SOURCE PASSAGE:
= = = =

In early July, 2022, when the monsoon began, week long periods of rainfall were already affecting Sindh. A low pressure area had developed over the Bay of Bengal, which became a depression, before it hit northern Sindh on 18 August. The depression became stationary over the northern areas of the province, and caused unprecedented, record-breaking rainfall in places such as Larkana, Naushahro Feroze, Kambar Shahdadkot, Khairpur, Jacobabad, Dadu, Nawabshah, Shikarpur until 22 August. Another low pressure area hit the same part of the province on 25 August, and caused levels of rainfall that stretched from heavy to very heavy.

=== Heavy rainfall recorded during the month of August 2022 in Sindh ===
Heavy rainfall of more than 200 mm that was recorded during the month of August 2022, in the province of Sindh, but particularly in northern Sindh. This information is based on data from the Pakistan Meteorological Department.

| City | Rainfall (mm) | Rainfall (in) |
|---|---|---|
| Padidan | 1228.5 | 48.4 |
| Moenjo Daro | 779.5 | 30.7 |
| Larkana | 762.3 | 30.0 |
| Sakrand | 617 | 24.3 |
| Khairpur Mir's | 606.3 | 23.8 |
| Tando Jam | 603 | 23.7 |
| Chhor | 547.9 | 21.6 |
| Jacobabad | 498.7 | 19.6 |
| Nawabshah | 495.7 | 19.5 |
| Sukkur | 379 | 14.9 |
| Rohri | 371.4 | 14.6 |
| Dadu | 337 | 13.3 |
| Badin | 307.5 | 12.1 |
| Mirpur Khas | 304 | 12.0 |
| Mithi | 273 | 10.7 |
| Hyderabad | 243 | 9.6 |
| Thatta | 208.8 | 8.2 |

== Record-breaking heavy Rainfall of September 2014 ==

In the first week of September, 2014, an August-like monsoonal period hit the country. This occurred when a very low air pressure system (29") was formed over Kashmir; this then moved eastward into Northern Pakistan. The spell caused torrential rainfall on the first five days of September. This resulted in devastation to life and property. As the last two days of the spell were extremely wet, the River Chenab, Jhelum, Ravi, Sutlej and Indus burst their banks.

=== Heavy rainfall recorded during the wet spell of September 2014 ===
Rainfall exceeding 200 mm that was recorded during the wet spell of September 1 to 5, 2014, in northern Pakistan. This information is based on data from the Pakistan Meteorological Department.

City: Stations; Rainfall (mm); Rainfall (in); Province; Notes
Lahore: Shahi Qila; 557; 21.9; Punjab; Record-breaking rainfall for the month.
Lahore: Misri Shah; 539; 21.2
Lahore: Shahdra; 538; 21.2
Sialkot: Cantt (city); 523; 20.6
Lahore: Airport; 518; 20.4
Rawalakot: 507; 20.0; Azad Kashmir
Sialkot: Airport; 439; 17.3; Punjab
Lahore: Jail Road; 437; 17.2
Kotli: 431; 17.0; Azad Kashmir
Lahore: Upper Mall; 421; 16.6; Punjab
Rawalpindi: Chaklala (Old Islamabad Airport); 345; 13.6; Record-breaking rainfall for the month.

= = = =

DATA SUPPLIED:
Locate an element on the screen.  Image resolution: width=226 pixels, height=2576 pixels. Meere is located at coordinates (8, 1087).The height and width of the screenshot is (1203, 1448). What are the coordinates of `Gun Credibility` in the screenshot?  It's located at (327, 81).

= = = =

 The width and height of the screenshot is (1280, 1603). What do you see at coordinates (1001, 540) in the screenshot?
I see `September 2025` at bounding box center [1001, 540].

= = = =

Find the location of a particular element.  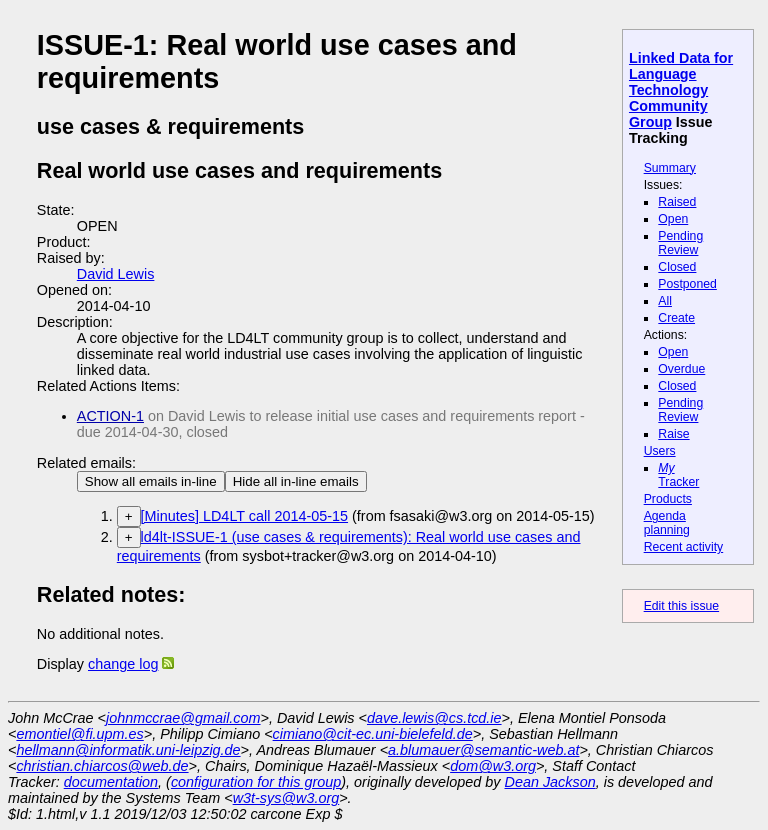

= = = =

WRITTEN TASK 1: Please list every river that the passage on rainfall in Pakistan says burst its banks in September 2014.
WRITTEN TASK 2: Carry on the passage on rainfall in Pakistan from its final line.

TASK RESULT 1: Chenab, Jhelum, Ravi, Sutlej, Indus

TASK RESULT 2:
Mangla: Azad Kashmir
Gujranwala: 336; 13.2; Punjab
Islamabad: Zero Point; 331; 13.0; Islamabad Capital Territory
Rawalpindi: Shamsabad; 319; 12.6; Punjab
Gujrat: 310; 12.0
Islamabad: Saidpur; 298; 11.7; Islamabad Capital Territory
Okara: 293; 11.5; Punjab
Dina: 284; 11.2
Murree: 262; 10.3
Faisalabad: 228; 9.0
Rawalpindi: Bokra; 222; 8.7
Jhelum: 220; 8.7
Islamabad: Golra Sharif; 211; 8.3; Islamabad Capital Territory

== Record-breaking heavy rainfall of September 2012 in Sindh ==

After severe drought conditions, which occurred in Sindh during the months of July and August, 2012, an intense low-pressure area developed in the Bay of Bengal. This occurred in late August. The low-pressure area moved towards Sindh, causing torrential rains in Upper Sindh. The highest rainfall to be recorded was in Jacobabad, with a record 481 mm in just 7 days, and 441 mm in just 36 hours. In Larkana, 239 millimetres (9.4 in) of rainfall was recorded; 206 millimetres (8.1 in) of rainfall was recorded in Sukkur. Larkana was the worst affected by heavy rainfall.

=== Heavy rainfall recorded during the wet spell of September 2012 in Sindh ===
Heavy rainfall of more than 200 mm that was recorded during the wet spell of September 5 to 11, 2012, in the province of Sindh, but particularly in Upper Sindh. This information is based on data from the Pakistan Meteorological Department.

City: Rainfall (mm); Rainfall (in); Monsoon spell; Notes
Jacobabad: 481; 18.9; September 5 to 11; Record-breaking rainfall for the month; 441 mm in just 36 hours.
Larkana: 216; 8.5; Record-breaking rainfall for the month of September.
Sukkur: 206; 8.1
Rohri: 205; 8.0

== Record-breaking torrential rainfall of August and September 2011 in Sindh ==

Heavy clouds over Larkana, during the wet spell of September 2011

In the month of July, Pakistan received unusually low monsoon rainfall; however, in August and September, the country received unusually high monsoon rainfall. A strong weather pattern entered Sindh from the Indian states of Rajasthan and Gujarat, in August. It gained strength over time and caused a heavy downpour. The first monsoon spell hit the southern parts of Sindh on 10 August. It produced record breaking, widespread, torrential rainfall, and caused floodig in the district of Badin. The second spell hit on 30 August and lasted until 2 September. In the month of September, four more consecutive spells of monsoon rainfall devastated the southern parts of the province. The first spell of September hit the already inundated parts of the province, on 2 September. Thereafter, the second spell hit on 5 September, the third on 9 September, and the fourth on 12 September 2011. The four spells of monsoon rainfall produced even more devastating torrential rains in the already affected areas of Sindh.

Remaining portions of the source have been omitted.